25/07/2026 | 12:14:09

Andrea Abodi, Ministro per lo Sport e i Giovani, ha commentato la vicenda Guardiola – Nazionale italiana, l’imminente arrivo di Andrea Pirlo e la situazione stadi per EURO 2032 ai microfoni di Sky Tg 24.
Le sue parole: “Io non so se Guardiola ci abbia pensato, io credo che aprire a un’opzione del genere, anche nella comunicazione, o hai una ragionevole percentuale di certezza di arrivare al risultato, oppure è meglio tenerla per sé in maniera discreta. Probabilmente è stato un azzardo tirarla fuori non avendo la certezza del sì, queste non sono proposte alle quali sentirsi dire ‘no grazie’ qualsiasi sia la ragione”.
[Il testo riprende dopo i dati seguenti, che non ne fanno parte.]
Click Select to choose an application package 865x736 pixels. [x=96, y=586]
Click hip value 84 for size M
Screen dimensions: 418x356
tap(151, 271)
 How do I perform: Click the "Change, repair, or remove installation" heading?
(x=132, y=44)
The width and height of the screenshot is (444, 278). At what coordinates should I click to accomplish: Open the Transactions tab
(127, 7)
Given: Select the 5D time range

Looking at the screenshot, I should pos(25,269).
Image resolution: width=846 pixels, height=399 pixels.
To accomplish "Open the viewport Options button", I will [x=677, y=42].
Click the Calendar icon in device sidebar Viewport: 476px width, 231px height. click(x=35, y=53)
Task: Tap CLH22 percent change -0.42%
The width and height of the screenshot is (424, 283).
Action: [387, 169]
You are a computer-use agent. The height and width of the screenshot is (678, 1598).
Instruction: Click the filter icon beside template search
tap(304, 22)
Su Pirlo CT: “Le scommesse sono sempre un azzardo, bisogna cercare di fare delle scelte che abbiano un senso logico e sarà soltanto il campo a stabilire quanto questa possa essere una scommessa o una scelta lungimirante dal momento che l’accordo dovrebbe essere quadriennale. Come ho già detto faccio il tifo e non esprimo opinioni perchè sono il primo supporter del ct e degli azzurri. Per me la Nazionale è la squadra del cuore, quindi mi auguro solo che la scelta del presidente Malagò, di Maldini e Leonardo possa portare i risultati sperati. Sappiamo che si tratta di un percorso, del resto Pirlo ha un suo cammino da allenatore dove ha dimostrato il suo valore, mi auguro che sappia dimostrarlo ulteriormente. Poi sarà anche un problema di sistema, tutti dovranno dare un contributo a partire dai club di Serie A, perché nulla succede solo per la capacità dell’allenatore, non è una questione di cognomi, ma di organizzazione”.
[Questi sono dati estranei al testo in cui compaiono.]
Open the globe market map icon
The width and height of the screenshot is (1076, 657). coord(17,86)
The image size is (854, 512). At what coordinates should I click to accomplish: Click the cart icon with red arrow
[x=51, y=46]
Sul lavoro per ospitare EURO 2032: “Stiamo continuando a lavorare con ritmi elevatissimi e in modo integrato, c’è un tavolo dove la Figc è il nostro interlocutore principale. Sarà la Federcalcio a fine settembre a fare la lista degli stadi candidati e anche di un pacchetto di impianti riserve pronti a entrare in campo in caso di necessità, è una competizione su parametri oggettivi che l’Uefa ci ha dato, è un lavoro che stiamo facendo con il commissario Sessa, con le amministrazioni comunali proprietarie degli stadi, con il club, con il Mef con cui stiamo lavorando su un pacchetto di strumenti finanziari a supporto delle iniziative dei privati, con il ministro Salvini stiamo lavorando per tutta la parte delle infrastrutture perché ci sono tutti gli elementi di connessione con le città che meritano un gioco di squadra. Io credo che nei prossimi giorni vedrete il frutto di questo lavoro, perché a fine luglio c’è una scadenza fissata dalla Uefa. Sono molto fiducioso”.
Riguardo alla situazione del nuovo San Siro: “Milano è un problema che va risolto, c’è un tema che coinvolge la procura della Repubblica, ma credo che la volontà dei club e dell’amministrazione comunale sia quella di andare avanti e quindi, anche qui sempre e costantemente, proseguiamo con fiducia. Poi c’è Napoli che ha presentato un progetto tecnico”.